UK Supreme Court rules in Eli Lilly's favor in drug dispute

28.07.2017

On 12 July 2017, the United Kingdom Supreme Court handed down its judgment in the case of Actavis UK Limited and others v Eli Lilly and Company, which has significantly changed the law of patent infringement in the UK.

Eli Lilly is the owner of a patent that claims the use of pemetrexed disodium in the manufacturing process of a medicine used for the treatment of cancer. The other party, Actavis UK, sought declarations of non-infringement for its proposed use in respect of the UK, French, Spanish and Italian designations of Lilly's patents. The High Court found that none of Actavis' products infringed said patent in the UK, France, Spain or Italy, directly or indirectly, and the Court of Appeal allowed Lilly's appeal in respect of there being indirect infringement of the patent in each jurisdiction. The parties were provided the possibility to appeal before the UK Supreme Court (UKSC).

The UKSC states that the problem of infringement is best approached by addressing the following two issues:

1.    Does the variant infringe any of the claims as a matter of normal interpretation; and if not,

2.    Does the variant nonetheless infringe because it varies from the invention in a way or ways which is or are immaterial?

It was concluded that if the answer to any of the two questions is yes, then there is an infringement, otherwise, there is not.

It was considered that issue (1) raised a question of interpretation whilst issue (2) raised a question which would normally have to be answered by reference to the facts and expert evidence.

Regarding issue (2) the UKSC held that the three questions posed as a guidance as to whether a variant should fall within the scope of protection of a patent in the previous case Improver Corpn v Remington Consumer Products (the so called “Improver Questions” or “Protocol Questions”), which have been extensively used in the UK for infringement analysis, were helpful.
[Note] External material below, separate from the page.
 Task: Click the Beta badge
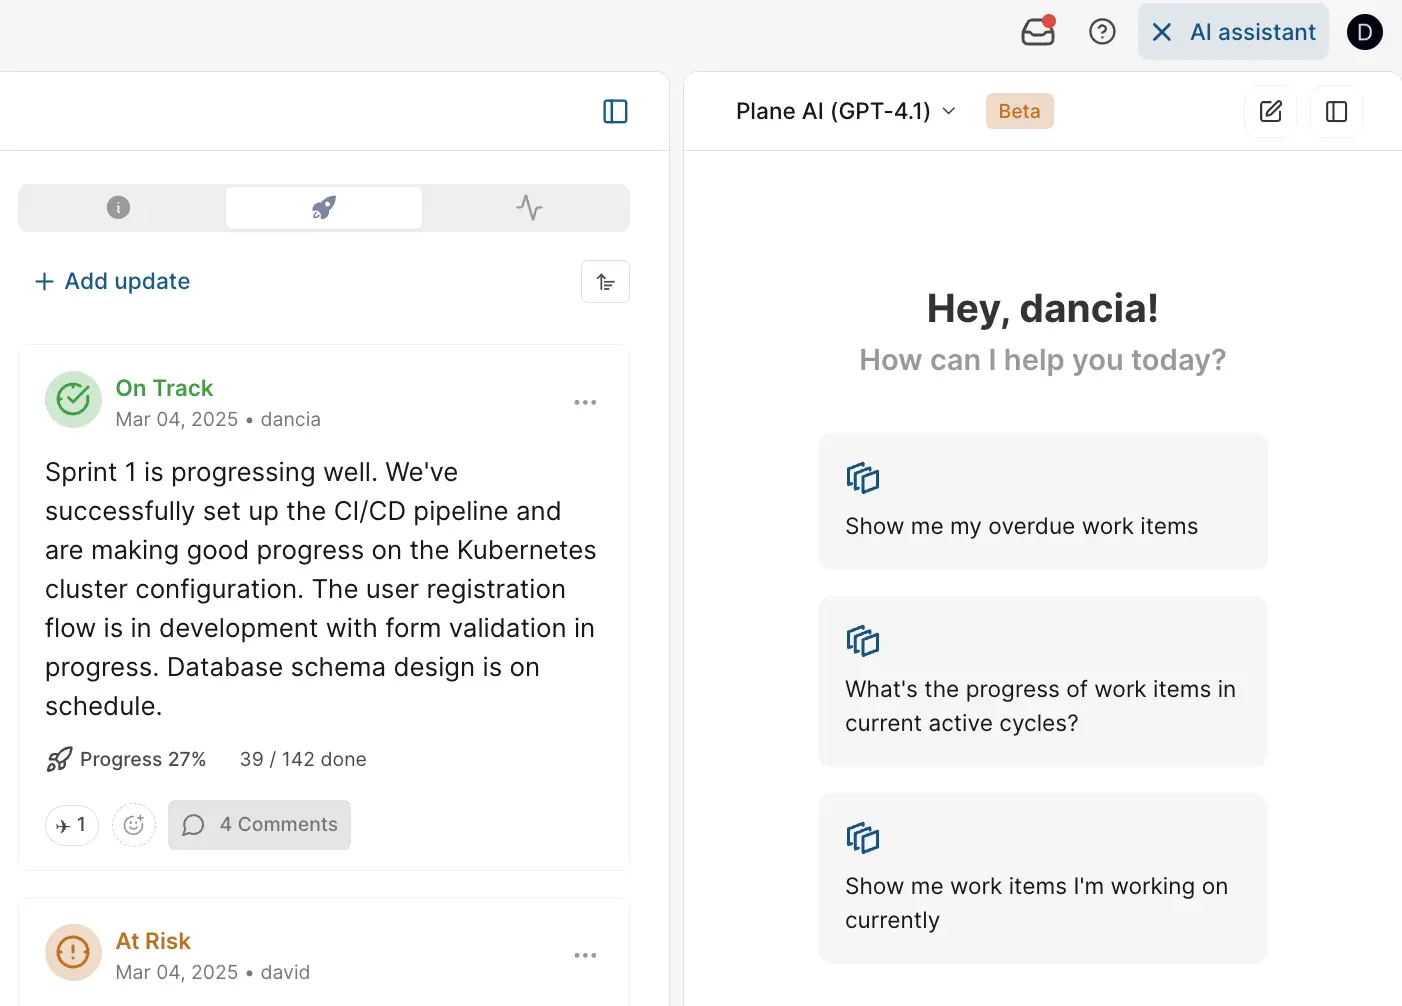tap(1019, 111)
However, these questions were reformulated in this case, and in particular question 2, as set out below:

1.    Notwithstanding that it is not within the literal meaning of the relevant claim(s) of the patent, does the variant achieve substantially the same result in substantially the same way as the invention, i.e. the inventive concept revealed by the patent?

2.    Would it be obvious to the person skilled in the art, reading the patent at the priority date, but knowing that the variant achieves substantially the same result as the invention, that it does so in substantially the same way as the invention?

3.    Would such a reader of the patent have concluded that the patentee nonetheless intended that strict compliance with the literal meaning of the relevant claim(s) of the patent was an essential requirement of the invention?

Applying the above three questions to Actavis’ products, the Supreme Court held that they directly infringe Lilly’s patent. According to Geoff Hussey, Litigation Partner, "this re-formed approach to infringement will broaden the scope of protection afforded to patents in certain circumstances but may make it more difficult to provide infringement analysis and perhaps less certainty for third parties attempting to work-around an invention.”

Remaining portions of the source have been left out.